その分、相手に恵まれた者はたくさんの子どもを設けるんだ。私だって、隼人を除いても兄弟、両手の指で数え切れないほどいるからね。
割り切って身体だけ重ねるものも中にはいるんだけど、彼らは不思議と子どもに恵まれることはないんだ。
恋愛を成就させ、本性まで受け入れてもらえた。
短命種という業を背負ってはいるものの、他の天狗から言わせたら隼人はとびっきりの幸せものだ。私から見ても、羨ましいことこの上ない。
「こうして話せて良かった。思ったより隼人がずっと良い環境にいるみたいで、安心したわ」
「美森さん?」
「千鶴ちゃんもいるから、隼人に会うの、最後にしようかななんて」
殆ど関わることのない筈の私たち。心配が殆ど失せた今こそ、本来ある関係に戻るべきなのだろう。

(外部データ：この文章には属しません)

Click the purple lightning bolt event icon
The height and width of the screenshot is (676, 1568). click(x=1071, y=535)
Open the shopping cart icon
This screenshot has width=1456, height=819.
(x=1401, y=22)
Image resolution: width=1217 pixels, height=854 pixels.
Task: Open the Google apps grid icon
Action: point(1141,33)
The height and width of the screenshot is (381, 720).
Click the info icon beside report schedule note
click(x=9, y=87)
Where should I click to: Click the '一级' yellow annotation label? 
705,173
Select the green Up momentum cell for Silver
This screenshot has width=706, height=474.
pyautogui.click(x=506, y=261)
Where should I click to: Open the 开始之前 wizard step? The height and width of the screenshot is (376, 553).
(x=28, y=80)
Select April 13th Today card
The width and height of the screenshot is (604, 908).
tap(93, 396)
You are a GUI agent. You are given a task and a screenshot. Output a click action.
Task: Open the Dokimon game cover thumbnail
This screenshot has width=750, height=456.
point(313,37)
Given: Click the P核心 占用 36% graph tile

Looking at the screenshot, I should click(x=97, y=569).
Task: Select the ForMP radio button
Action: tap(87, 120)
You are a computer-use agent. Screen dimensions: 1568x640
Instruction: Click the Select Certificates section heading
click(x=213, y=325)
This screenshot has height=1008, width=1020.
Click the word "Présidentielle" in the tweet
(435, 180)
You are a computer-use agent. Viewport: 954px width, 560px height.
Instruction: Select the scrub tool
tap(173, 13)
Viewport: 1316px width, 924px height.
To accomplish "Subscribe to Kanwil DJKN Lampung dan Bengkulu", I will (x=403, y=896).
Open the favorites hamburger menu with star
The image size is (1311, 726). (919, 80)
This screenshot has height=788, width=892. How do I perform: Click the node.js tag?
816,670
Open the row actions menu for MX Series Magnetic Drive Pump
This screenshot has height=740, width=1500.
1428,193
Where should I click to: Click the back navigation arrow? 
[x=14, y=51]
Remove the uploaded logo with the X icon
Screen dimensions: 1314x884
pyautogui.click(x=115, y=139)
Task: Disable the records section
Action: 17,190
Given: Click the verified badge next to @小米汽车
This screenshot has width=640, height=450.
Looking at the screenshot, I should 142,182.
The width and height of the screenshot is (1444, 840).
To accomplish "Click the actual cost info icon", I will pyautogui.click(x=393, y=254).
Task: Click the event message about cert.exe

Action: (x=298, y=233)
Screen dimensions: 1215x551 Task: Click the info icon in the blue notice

「ここまで関わってくださったのに、そんな寂しいこと言わないで下さい」
「千鶴ちゃん?」
まさかの一言だった。
気をつけてはいるけれど、異形が宿に出入りしてたり、関係者と会っているともなると、評判に響くでしょうに。
私の懸念材料を伝えても、意思の強い瞳で見返してきた。
「そのときはそのときです。美森さんが他の親兄弟同様、老いていく隼人を見るのが辛いというのでしたら諦めます。隼人の絶対的な味方って、中々いないと思うので」
千鶴ちゃんは、隼人を想って私を引きとめようとしているんだ。参ったな。
「そう。それなら、また来てもいいのかしら?」
「はい、是非」
商売っ気のない、屈託のない笑みが眩しい。
偶に素敵な宿でのんびりするっておまけがつくと思えば、こういう関り方も悪くはない、わよね?